Exercise directions
Without the pictures, extract every line from the start of the material to the line containing "Viewport: 813px width, 651px height.", both ends included.

Given data
□ □ □ □ □ □ □
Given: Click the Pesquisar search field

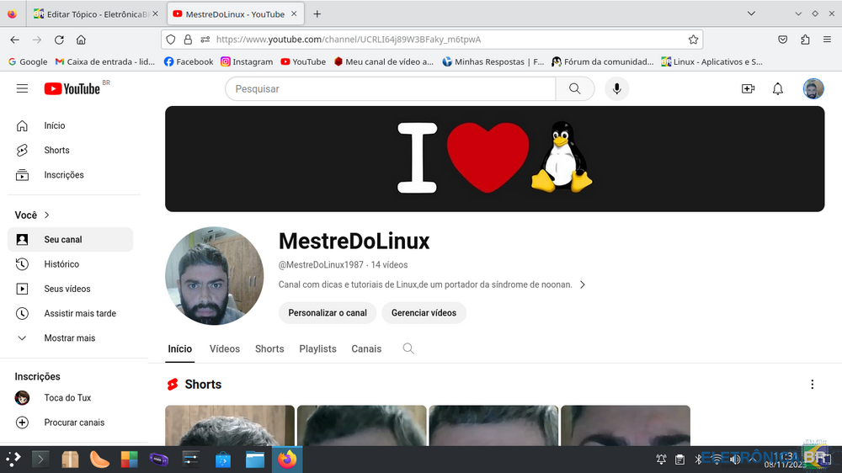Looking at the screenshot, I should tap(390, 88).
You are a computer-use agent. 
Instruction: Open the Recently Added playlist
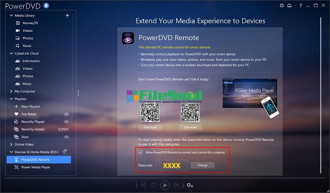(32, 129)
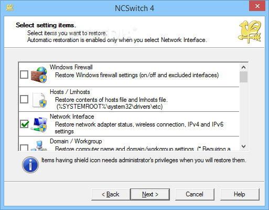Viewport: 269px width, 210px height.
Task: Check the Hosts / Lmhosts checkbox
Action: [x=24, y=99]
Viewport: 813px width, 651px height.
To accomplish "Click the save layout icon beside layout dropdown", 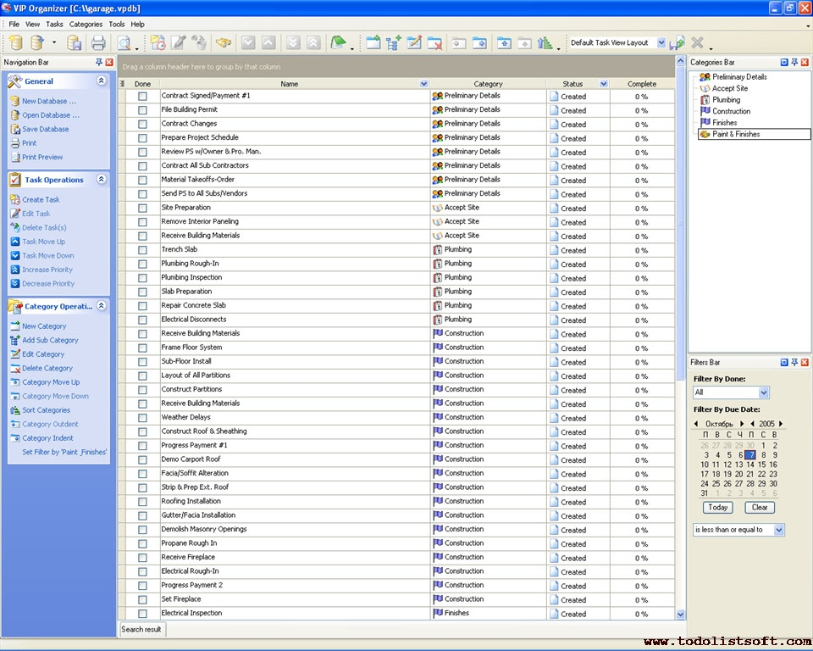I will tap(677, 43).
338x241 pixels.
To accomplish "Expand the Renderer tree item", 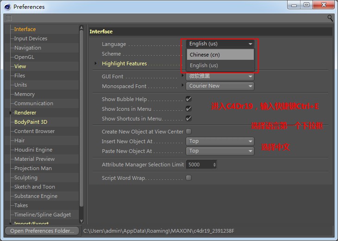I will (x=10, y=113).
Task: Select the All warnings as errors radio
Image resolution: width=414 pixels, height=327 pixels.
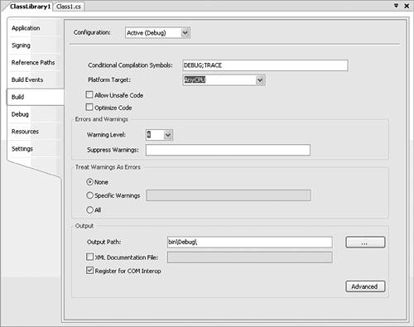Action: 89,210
□ □ □ □ □ □ □
Response area
Given: Click the Pesquisar search field

Looking at the screenshot, I should tap(390, 88).
You are a computer-use agent. 
Instruction: Open the Recently Added playlist
(32, 129)
Viewport: 269px width, 210px height.
Task: Check the Hosts / Lmhosts checkbox
Action: [x=24, y=99]
Viewport: 813px width, 651px height.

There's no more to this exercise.